_INPUT_

========================

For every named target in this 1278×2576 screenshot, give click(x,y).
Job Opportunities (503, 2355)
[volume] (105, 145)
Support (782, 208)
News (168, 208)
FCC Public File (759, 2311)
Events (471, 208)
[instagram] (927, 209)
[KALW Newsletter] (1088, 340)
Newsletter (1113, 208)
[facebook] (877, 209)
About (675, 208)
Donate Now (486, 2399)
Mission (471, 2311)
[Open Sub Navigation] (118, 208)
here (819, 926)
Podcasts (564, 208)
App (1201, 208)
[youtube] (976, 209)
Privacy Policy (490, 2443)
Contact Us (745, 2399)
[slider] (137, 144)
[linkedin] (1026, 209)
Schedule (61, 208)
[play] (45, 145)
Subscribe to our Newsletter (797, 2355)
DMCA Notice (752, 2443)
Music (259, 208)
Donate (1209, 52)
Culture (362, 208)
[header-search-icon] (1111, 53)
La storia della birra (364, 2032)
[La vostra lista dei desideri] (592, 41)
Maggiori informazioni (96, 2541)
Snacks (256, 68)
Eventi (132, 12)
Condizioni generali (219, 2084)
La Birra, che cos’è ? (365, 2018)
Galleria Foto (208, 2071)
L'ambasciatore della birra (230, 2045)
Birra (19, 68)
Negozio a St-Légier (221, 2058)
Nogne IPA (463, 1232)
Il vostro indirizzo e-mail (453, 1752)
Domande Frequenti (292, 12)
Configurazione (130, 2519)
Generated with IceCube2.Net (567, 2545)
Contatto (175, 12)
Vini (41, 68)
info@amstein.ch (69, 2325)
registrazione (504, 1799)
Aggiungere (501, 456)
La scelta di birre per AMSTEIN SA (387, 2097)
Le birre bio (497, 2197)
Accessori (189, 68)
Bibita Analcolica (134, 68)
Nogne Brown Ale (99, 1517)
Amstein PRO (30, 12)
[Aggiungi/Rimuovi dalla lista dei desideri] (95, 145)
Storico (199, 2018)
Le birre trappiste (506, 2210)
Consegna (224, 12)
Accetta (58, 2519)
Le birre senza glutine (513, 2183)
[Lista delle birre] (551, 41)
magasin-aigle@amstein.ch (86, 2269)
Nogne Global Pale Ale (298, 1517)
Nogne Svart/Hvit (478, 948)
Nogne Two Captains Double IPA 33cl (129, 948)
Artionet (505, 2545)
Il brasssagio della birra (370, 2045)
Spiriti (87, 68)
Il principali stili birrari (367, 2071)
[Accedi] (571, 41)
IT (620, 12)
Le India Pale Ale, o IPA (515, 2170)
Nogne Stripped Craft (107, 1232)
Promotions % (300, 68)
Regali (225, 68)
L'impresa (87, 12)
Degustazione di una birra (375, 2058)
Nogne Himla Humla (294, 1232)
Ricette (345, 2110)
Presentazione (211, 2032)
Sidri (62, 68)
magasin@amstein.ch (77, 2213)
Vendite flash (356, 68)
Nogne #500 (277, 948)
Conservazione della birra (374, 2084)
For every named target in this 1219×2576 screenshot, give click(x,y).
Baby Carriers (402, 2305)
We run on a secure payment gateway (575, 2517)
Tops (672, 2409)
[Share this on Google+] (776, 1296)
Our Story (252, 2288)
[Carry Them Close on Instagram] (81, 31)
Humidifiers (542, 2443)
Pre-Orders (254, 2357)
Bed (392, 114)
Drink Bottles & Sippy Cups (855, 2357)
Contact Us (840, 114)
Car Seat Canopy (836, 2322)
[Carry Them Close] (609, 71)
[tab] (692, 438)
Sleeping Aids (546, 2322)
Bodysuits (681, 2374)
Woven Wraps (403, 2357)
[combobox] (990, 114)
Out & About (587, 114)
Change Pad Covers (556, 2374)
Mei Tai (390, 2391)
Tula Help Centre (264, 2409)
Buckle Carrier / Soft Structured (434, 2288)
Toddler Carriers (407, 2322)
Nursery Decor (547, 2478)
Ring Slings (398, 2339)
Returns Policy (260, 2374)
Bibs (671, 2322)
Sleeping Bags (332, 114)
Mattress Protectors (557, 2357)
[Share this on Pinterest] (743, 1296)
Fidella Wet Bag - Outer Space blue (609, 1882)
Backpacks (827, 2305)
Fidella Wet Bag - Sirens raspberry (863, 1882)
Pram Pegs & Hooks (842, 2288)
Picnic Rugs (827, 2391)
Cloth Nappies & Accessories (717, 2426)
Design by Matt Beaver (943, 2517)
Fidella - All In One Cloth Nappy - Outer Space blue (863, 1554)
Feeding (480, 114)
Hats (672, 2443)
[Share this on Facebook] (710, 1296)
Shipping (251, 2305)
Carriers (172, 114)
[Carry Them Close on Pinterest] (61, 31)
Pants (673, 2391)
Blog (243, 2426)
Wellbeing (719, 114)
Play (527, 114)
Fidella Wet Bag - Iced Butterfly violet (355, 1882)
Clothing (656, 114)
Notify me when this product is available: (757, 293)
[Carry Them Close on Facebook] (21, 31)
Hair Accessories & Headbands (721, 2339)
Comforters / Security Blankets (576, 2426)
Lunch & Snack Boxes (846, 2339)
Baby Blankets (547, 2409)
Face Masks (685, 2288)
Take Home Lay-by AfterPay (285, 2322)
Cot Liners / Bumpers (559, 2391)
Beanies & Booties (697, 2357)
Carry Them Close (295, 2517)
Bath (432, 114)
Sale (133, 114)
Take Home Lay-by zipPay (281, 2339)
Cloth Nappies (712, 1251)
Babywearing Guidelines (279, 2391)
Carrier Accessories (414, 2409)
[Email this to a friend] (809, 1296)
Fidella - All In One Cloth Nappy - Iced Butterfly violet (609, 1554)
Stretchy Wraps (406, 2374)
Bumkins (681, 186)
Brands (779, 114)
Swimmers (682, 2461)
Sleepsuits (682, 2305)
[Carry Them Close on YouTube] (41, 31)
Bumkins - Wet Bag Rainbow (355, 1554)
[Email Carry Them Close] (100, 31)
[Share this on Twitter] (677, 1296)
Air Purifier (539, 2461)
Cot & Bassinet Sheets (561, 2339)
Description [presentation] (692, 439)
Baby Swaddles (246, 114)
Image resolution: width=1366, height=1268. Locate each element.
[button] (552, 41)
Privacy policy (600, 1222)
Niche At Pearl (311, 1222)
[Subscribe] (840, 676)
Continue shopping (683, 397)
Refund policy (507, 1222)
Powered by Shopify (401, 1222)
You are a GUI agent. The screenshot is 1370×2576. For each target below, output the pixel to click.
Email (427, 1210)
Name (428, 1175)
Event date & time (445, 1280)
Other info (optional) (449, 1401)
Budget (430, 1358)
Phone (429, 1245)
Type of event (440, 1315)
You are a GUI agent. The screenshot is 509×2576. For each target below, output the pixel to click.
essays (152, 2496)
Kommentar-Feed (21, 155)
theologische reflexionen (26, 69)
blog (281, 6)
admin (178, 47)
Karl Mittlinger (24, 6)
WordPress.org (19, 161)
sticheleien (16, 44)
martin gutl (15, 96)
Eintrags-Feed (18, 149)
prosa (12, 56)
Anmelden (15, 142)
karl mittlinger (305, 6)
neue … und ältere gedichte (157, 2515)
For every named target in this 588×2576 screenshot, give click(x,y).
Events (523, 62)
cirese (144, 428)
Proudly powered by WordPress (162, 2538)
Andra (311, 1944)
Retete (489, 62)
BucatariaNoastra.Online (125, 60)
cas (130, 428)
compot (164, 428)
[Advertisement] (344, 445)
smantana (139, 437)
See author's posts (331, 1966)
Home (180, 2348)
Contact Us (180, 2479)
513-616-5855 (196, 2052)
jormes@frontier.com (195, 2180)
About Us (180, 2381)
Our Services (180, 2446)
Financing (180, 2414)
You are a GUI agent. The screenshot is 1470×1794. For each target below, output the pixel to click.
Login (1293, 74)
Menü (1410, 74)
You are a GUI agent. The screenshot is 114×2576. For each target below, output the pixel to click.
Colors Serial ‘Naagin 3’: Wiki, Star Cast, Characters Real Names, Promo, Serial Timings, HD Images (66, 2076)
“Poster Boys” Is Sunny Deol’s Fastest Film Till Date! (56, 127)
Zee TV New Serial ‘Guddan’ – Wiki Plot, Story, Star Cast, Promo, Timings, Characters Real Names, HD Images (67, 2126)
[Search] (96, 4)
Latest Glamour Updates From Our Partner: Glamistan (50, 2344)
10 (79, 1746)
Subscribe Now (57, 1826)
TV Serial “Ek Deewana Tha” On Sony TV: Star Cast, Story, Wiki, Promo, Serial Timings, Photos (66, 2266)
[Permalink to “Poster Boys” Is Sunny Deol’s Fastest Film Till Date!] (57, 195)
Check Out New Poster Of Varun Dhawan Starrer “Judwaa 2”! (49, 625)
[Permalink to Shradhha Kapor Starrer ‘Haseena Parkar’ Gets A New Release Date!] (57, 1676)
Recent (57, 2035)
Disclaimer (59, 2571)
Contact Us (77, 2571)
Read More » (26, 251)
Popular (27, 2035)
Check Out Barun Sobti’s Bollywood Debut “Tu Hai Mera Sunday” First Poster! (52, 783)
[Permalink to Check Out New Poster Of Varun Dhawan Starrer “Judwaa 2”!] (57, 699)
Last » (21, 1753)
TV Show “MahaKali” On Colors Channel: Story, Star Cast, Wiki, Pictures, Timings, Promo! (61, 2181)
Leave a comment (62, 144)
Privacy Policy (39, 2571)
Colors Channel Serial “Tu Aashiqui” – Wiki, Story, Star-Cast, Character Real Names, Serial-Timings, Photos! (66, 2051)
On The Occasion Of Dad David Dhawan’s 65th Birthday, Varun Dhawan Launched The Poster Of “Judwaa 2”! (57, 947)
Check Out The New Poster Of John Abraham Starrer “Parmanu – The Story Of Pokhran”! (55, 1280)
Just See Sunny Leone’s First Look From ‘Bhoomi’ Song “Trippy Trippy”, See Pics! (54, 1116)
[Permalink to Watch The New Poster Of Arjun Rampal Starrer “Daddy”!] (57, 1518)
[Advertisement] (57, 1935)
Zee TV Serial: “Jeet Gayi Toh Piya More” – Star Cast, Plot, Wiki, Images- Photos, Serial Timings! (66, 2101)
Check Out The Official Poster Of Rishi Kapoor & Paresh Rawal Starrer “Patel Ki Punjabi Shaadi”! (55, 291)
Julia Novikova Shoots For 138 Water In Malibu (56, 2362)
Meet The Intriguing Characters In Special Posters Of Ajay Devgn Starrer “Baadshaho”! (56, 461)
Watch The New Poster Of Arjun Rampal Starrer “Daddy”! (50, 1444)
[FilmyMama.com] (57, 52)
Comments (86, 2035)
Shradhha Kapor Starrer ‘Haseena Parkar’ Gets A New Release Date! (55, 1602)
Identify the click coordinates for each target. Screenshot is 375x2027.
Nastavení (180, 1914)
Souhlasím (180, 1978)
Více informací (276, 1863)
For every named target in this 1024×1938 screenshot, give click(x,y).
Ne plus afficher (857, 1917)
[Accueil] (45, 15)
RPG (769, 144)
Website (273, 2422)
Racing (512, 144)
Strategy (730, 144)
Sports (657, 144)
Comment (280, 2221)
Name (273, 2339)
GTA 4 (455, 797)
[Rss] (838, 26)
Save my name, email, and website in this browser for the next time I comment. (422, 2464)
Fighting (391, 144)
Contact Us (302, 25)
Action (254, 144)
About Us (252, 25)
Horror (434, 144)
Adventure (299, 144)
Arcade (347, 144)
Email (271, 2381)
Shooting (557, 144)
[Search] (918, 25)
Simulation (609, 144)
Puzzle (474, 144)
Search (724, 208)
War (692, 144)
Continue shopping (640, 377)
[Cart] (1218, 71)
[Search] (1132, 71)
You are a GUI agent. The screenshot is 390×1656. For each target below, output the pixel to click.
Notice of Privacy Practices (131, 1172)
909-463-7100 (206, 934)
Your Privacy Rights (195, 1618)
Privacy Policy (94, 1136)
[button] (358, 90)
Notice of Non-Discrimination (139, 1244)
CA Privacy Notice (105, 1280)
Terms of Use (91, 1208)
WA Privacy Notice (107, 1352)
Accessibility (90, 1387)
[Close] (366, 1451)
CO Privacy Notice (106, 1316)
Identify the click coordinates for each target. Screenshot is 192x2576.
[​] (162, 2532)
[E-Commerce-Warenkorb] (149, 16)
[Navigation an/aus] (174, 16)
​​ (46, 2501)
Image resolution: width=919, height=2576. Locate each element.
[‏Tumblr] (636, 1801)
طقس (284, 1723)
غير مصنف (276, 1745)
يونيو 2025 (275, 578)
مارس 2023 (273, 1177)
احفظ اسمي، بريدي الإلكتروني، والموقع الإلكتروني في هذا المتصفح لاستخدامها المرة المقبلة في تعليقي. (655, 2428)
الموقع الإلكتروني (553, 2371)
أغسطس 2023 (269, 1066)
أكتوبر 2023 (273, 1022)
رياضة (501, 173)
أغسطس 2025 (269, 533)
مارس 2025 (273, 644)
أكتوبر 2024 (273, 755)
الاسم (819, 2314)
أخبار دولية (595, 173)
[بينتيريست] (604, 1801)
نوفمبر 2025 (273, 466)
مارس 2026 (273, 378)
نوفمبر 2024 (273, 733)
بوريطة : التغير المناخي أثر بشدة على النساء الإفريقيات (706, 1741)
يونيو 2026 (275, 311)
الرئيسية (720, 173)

========================

_DIRECTIONS FOR THIS TASK_
Retype the records above, but only those lines that fall between the line containing "Sleeping Bags (332, 114)" and the line containing "Feeding (480, 114)", with both of those lines included, exactly as written.

_REPLY TO THE TASK_
Sleeping Bags (332, 114)
Mattress Protectors (557, 2357)
[Share this on Pinterest] (743, 1296)
Fidella Wet Bag - Outer Space blue (609, 1882)
Backpacks (827, 2305)
Fidella Wet Bag - Sirens raspberry (863, 1882)
Pram Pegs & Hooks (842, 2288)
Picnic Rugs (827, 2391)
Cloth Nappies & Accessories (717, 2426)
Design by Matt Beaver (943, 2517)
Fidella - All In One Cloth Nappy - Outer Space blue (863, 1554)
Feeding (480, 114)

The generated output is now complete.